In 1166, with the support of Antipope Paschal III and Frederick, Raymond repudiated Constance. Having lost the favour of Louis, Raymond was forced to perform homage to Henry for Toulouse at Limoges in 1173.

==Issue==
Raymond and Constance had four children together, they were:
1. Raymond VI, who succeeded his father
2. William Taillefer
3. Adelaide or Adelais
4. Baldwin of Toulouse, born 1165, executed on the orders of Raymond VI in 1214

==Sources==
- Bom, M. M., Constance of France.

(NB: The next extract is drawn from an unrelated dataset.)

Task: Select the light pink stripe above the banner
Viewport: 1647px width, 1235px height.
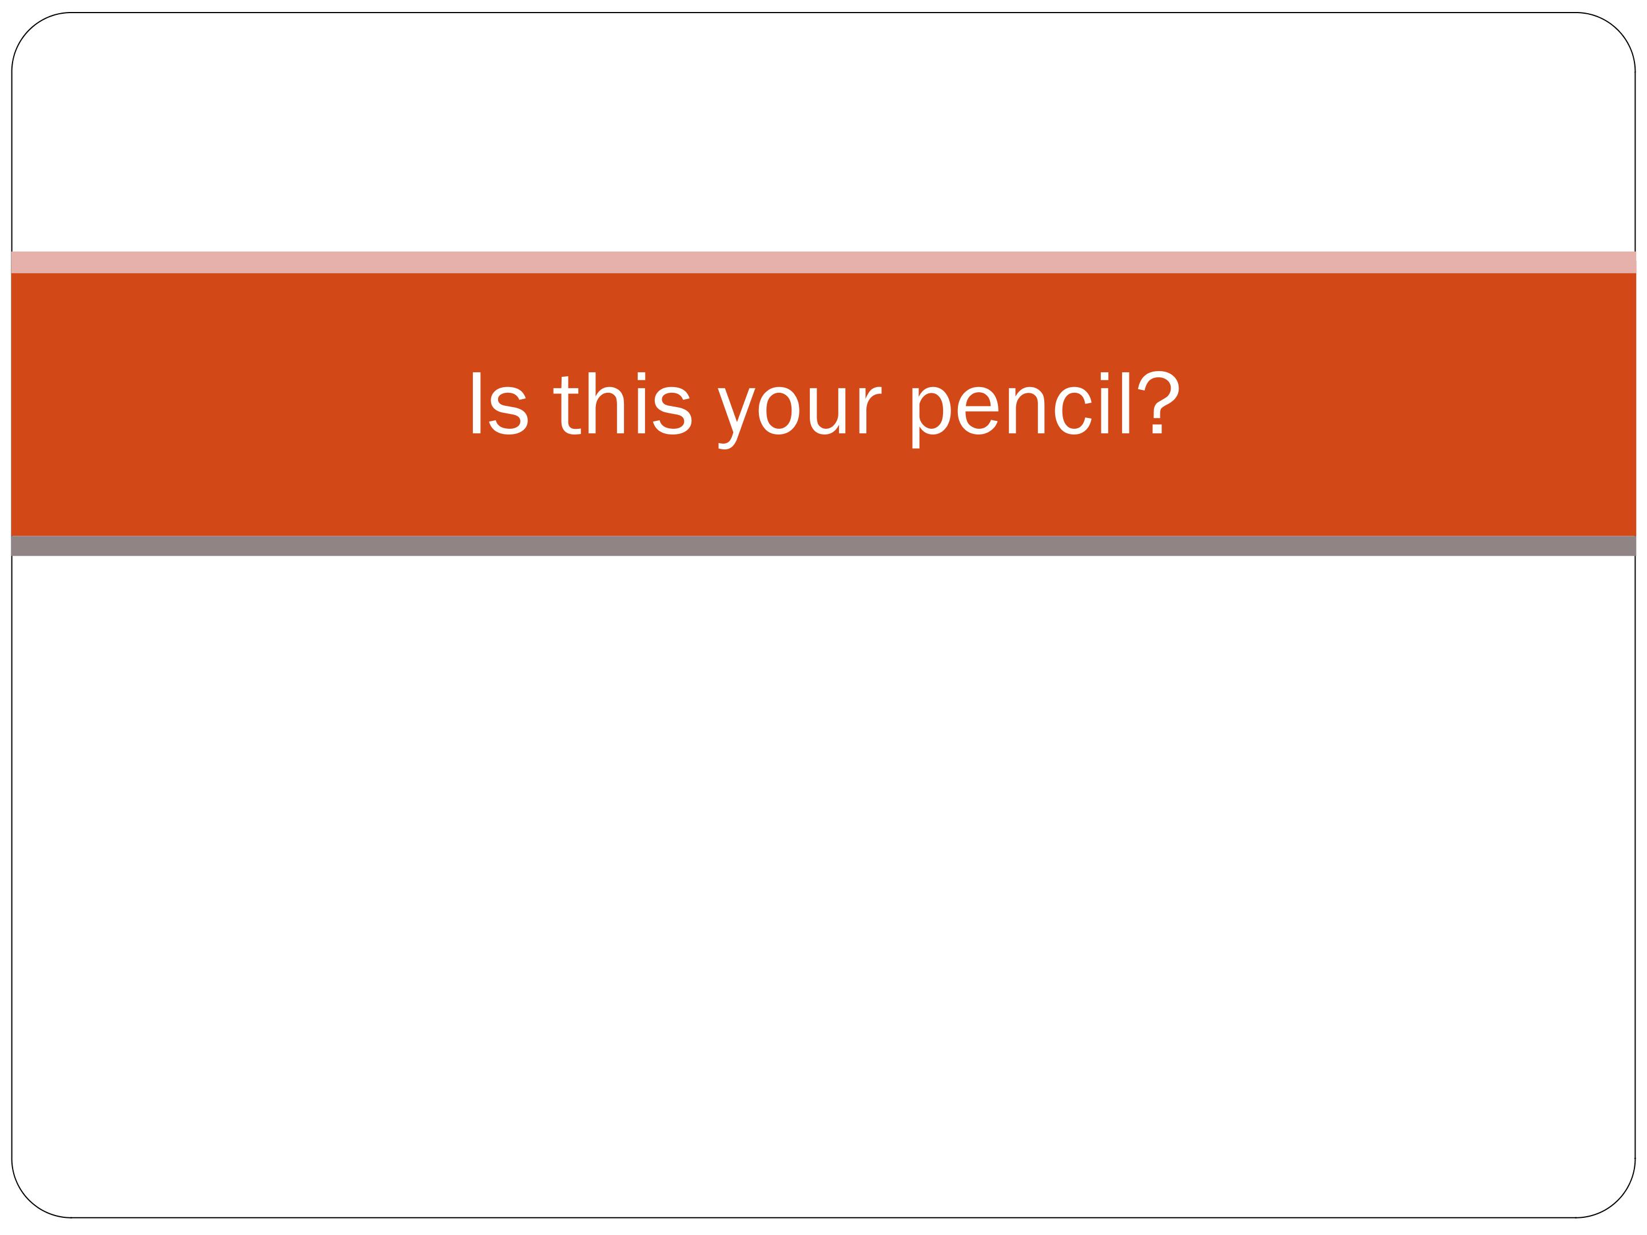Action: 824,263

Womanhood and Agency in Twelfth-Century Europe (Palgrave MacMillan, 2022)
- Cheyette, F. L., Ermengard of Narbonne and the World of the Troubadours (Cornell University Press, 2001)
- Costen, M. D., The Cathars and the Albigensian Crusade (Manchester University Press, 1997)

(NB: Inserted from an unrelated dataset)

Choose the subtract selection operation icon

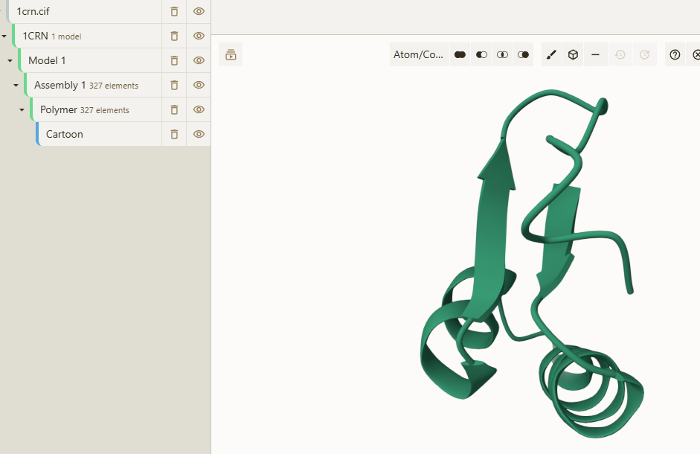[481, 54]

- James, G. P. R., A History of the Life of Richard Cœur-de-Lion, King of England, Volume 1 (Saunders and Otley, 1841)
- Reddy, W. M., The Making of Romantic Love: Longing and Sexuality in Europe, South Asia, and Japan, 900-1200 CE (University of Chicago Press, 2012)
- Seward, D., Eleanor of Aquitaine: The Mother Queen of the Middle Ages (Pegasus Books, 2014)
- Taylor, C., Heresy in Medieval France: Dualism in Aquitaine and the Agenais, 1000-1249 (Boydell & Brewer, 2005)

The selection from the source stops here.